Scientists solve mystery of supervolcano eruptions
Giants accumulate magma until pressure build-up causes explosion

Geologists have reported fresh insights into supervolcanoes, the brooding, enigmatic giants of the earth's crust whose eruptions are as catastrophic as they are rare.
The buoyancy of molten rock, or magma, is the key explanation as to why these monsters blow their stack, according to the report on Sunday in the journal Nature Geoscience.
Supervolcanoes include Yellowstone, in the US state of Wyoming, which spewed out more than 1,000 cubic kilometres of ash and rock when it last erupted about 600,000 years ago.
Events of this kind can chill the planet's surface by up to 10 degrees Celsius for a decade or more because the ash, carried into the stratosphere, reflects sunlight, according to a 2005 study.
By comparison, the biggest volcanic eruption of the last quarter-century was that of the Philippine volcano Pinatubo in 1991, which discharged a relatively puny 10 cubic kilometres.

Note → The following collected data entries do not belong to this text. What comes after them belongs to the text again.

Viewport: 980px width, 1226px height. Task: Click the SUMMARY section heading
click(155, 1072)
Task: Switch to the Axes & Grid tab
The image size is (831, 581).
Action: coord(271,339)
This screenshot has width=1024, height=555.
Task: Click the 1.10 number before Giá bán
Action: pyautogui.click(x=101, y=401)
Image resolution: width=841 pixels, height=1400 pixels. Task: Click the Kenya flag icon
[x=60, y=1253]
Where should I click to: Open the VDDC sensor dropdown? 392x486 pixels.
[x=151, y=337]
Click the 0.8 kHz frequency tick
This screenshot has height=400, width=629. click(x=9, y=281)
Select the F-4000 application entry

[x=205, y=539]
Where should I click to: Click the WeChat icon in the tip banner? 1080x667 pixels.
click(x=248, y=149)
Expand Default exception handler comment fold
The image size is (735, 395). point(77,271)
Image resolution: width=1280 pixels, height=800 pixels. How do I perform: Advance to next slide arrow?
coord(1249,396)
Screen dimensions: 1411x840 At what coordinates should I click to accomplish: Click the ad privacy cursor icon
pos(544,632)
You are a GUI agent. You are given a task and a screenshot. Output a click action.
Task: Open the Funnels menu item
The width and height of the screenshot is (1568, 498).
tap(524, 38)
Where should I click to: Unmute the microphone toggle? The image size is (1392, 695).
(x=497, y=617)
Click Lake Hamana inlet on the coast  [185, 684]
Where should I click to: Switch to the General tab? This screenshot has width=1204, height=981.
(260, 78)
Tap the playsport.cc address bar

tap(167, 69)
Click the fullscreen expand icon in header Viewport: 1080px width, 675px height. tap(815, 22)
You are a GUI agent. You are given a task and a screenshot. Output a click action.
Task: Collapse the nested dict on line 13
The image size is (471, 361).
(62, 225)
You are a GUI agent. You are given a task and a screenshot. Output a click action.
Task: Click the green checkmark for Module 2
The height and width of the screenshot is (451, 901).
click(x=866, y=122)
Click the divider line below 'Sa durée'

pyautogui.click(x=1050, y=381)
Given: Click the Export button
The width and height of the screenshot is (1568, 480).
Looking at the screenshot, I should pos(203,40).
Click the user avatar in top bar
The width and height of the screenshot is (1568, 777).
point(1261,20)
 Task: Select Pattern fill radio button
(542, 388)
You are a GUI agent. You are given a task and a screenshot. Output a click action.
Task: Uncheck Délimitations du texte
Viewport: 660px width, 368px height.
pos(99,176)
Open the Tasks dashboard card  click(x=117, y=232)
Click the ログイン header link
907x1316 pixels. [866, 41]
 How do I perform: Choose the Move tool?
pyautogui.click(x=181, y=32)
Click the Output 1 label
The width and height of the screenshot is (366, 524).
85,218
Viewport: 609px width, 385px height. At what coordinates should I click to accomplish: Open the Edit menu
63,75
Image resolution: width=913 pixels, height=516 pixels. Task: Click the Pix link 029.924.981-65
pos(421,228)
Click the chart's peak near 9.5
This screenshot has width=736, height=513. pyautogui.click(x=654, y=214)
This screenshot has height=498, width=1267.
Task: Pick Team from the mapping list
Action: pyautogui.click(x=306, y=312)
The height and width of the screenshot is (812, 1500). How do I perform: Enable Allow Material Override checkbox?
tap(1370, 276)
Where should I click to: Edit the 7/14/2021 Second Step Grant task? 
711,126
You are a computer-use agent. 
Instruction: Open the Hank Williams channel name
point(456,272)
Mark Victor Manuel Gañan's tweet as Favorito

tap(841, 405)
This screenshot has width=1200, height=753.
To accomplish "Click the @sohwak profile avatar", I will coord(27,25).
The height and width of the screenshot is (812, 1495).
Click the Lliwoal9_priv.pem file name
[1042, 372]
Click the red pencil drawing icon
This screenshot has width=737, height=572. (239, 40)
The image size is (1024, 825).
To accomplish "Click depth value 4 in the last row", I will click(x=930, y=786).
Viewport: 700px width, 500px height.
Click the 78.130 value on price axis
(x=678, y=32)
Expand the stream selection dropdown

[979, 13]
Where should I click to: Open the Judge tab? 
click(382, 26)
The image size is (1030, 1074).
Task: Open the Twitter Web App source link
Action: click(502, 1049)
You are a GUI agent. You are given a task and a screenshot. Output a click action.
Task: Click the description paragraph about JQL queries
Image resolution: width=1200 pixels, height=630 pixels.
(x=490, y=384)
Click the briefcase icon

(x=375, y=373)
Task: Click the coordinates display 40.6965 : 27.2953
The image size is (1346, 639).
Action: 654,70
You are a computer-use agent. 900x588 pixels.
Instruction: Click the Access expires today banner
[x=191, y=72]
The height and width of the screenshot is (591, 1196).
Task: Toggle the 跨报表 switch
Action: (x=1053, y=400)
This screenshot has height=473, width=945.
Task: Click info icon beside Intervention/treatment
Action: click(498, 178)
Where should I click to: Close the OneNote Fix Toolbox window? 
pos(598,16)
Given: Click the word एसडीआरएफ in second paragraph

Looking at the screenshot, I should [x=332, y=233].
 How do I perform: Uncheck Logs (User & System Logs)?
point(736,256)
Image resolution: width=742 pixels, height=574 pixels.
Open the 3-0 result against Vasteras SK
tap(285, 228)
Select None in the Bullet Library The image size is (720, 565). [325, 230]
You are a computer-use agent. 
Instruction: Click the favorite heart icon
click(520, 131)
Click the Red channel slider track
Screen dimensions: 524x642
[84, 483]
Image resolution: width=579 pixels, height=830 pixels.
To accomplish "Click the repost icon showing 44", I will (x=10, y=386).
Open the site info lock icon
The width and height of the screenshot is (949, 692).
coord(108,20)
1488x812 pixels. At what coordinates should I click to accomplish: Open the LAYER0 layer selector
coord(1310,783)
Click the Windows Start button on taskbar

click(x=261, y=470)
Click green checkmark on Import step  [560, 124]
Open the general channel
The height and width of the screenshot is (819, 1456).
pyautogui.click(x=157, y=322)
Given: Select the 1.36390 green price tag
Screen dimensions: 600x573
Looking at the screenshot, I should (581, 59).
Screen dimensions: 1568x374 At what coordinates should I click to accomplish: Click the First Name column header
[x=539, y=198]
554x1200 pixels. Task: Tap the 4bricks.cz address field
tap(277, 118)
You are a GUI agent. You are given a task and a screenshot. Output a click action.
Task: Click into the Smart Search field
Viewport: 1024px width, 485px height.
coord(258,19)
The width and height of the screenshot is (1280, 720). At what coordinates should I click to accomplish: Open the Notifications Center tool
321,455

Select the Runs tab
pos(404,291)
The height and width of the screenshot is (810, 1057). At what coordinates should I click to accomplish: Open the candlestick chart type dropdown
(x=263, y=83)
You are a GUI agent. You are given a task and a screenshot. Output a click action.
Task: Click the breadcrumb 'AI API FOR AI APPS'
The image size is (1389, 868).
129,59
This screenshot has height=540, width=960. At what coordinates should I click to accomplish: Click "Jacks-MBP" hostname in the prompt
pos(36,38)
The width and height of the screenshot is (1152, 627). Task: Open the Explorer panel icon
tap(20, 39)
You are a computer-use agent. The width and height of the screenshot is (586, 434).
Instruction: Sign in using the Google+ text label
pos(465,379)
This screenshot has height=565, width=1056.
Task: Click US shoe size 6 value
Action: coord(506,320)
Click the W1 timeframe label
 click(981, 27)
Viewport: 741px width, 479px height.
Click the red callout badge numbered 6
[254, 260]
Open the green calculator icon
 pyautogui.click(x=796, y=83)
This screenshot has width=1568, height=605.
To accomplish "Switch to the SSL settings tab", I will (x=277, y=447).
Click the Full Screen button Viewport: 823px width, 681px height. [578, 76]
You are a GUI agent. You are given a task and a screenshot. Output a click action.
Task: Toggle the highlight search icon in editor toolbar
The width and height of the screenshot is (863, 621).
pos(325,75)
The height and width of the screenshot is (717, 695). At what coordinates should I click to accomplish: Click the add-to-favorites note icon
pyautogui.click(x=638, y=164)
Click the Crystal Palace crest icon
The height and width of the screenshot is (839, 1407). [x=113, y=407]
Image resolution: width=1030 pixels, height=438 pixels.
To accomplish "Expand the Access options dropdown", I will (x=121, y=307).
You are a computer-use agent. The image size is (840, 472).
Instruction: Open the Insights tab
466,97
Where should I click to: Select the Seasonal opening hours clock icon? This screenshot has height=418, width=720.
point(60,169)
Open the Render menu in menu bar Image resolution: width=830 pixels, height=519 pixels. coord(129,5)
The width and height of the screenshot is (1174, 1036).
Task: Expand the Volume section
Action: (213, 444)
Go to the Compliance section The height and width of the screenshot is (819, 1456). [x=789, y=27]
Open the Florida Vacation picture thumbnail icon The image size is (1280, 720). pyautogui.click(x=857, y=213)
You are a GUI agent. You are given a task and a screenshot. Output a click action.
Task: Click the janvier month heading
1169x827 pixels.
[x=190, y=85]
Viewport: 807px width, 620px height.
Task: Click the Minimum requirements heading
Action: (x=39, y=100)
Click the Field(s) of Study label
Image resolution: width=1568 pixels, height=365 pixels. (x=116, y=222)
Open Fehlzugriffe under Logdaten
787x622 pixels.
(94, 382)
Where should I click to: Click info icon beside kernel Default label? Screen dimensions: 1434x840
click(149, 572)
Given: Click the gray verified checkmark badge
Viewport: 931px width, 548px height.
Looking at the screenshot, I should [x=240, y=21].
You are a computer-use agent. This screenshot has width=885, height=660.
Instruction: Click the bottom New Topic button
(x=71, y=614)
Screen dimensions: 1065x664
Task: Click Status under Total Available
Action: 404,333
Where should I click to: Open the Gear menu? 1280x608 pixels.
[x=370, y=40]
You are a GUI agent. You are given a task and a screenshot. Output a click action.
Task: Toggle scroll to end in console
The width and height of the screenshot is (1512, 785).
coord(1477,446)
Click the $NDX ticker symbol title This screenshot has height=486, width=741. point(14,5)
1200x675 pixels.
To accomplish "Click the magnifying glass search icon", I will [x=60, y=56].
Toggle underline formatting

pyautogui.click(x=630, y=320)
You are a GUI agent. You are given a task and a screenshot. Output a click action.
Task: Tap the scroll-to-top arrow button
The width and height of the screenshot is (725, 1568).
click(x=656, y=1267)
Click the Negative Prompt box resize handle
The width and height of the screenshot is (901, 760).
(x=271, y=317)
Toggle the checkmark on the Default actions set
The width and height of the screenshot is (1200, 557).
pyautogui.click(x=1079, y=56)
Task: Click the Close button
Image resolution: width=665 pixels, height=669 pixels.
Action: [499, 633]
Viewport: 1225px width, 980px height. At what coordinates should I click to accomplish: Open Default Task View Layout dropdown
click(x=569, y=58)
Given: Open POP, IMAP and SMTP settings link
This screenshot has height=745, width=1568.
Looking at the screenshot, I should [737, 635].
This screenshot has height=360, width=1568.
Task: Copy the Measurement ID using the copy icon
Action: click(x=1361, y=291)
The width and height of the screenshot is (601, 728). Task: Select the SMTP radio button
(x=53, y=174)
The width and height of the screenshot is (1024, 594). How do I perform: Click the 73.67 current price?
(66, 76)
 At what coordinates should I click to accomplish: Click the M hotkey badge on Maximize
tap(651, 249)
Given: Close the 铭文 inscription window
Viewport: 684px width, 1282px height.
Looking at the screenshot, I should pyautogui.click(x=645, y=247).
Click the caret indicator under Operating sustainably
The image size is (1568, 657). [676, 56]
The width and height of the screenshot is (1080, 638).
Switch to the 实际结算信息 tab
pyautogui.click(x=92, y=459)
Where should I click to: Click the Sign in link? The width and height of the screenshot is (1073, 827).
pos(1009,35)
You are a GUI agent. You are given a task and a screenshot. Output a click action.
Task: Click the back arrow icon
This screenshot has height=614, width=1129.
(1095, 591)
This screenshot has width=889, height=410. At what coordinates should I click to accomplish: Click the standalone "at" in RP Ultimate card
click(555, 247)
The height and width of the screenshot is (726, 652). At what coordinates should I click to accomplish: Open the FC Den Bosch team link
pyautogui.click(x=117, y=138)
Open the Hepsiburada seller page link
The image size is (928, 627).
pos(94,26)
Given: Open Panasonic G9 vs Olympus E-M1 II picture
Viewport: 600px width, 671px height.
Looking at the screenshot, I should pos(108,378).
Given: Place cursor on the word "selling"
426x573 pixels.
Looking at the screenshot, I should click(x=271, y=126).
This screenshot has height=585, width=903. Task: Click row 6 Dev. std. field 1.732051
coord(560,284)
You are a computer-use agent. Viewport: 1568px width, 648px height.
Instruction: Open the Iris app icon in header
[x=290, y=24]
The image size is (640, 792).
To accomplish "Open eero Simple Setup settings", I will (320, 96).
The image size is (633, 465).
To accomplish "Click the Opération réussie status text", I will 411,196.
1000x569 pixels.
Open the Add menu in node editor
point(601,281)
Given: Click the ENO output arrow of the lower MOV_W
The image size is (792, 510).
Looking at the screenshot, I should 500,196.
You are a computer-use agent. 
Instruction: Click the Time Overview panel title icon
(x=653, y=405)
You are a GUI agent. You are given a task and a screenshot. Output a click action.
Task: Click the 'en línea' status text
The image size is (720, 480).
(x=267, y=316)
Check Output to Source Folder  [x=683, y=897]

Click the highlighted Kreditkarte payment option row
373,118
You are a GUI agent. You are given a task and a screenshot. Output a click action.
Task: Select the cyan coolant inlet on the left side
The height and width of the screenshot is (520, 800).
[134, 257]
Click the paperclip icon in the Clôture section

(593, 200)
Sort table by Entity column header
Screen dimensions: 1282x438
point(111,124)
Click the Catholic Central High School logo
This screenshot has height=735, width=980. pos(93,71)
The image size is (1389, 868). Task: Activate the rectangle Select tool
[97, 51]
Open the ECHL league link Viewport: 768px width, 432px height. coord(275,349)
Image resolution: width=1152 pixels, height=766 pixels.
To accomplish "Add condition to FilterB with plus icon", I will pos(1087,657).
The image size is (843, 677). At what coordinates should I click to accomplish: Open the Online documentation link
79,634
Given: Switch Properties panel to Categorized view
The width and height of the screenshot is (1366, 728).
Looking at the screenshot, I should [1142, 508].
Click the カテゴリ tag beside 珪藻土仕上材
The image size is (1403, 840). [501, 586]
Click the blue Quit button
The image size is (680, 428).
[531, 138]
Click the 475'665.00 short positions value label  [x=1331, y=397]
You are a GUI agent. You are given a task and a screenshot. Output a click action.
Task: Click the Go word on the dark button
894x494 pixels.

Seeking to understand why volcanoes can be so different, a team from Switzerland, France and Britain built a computer model of volcanic activity, basing the age of eruptions on a telltale mineral, zircon, found in volcanic rocks.
Separately, a team from the Swiss Federal Institute of Technology in Zurich (ETH) used a hi-tech X-ray facility to study the density of molten rock below supervolcanoes.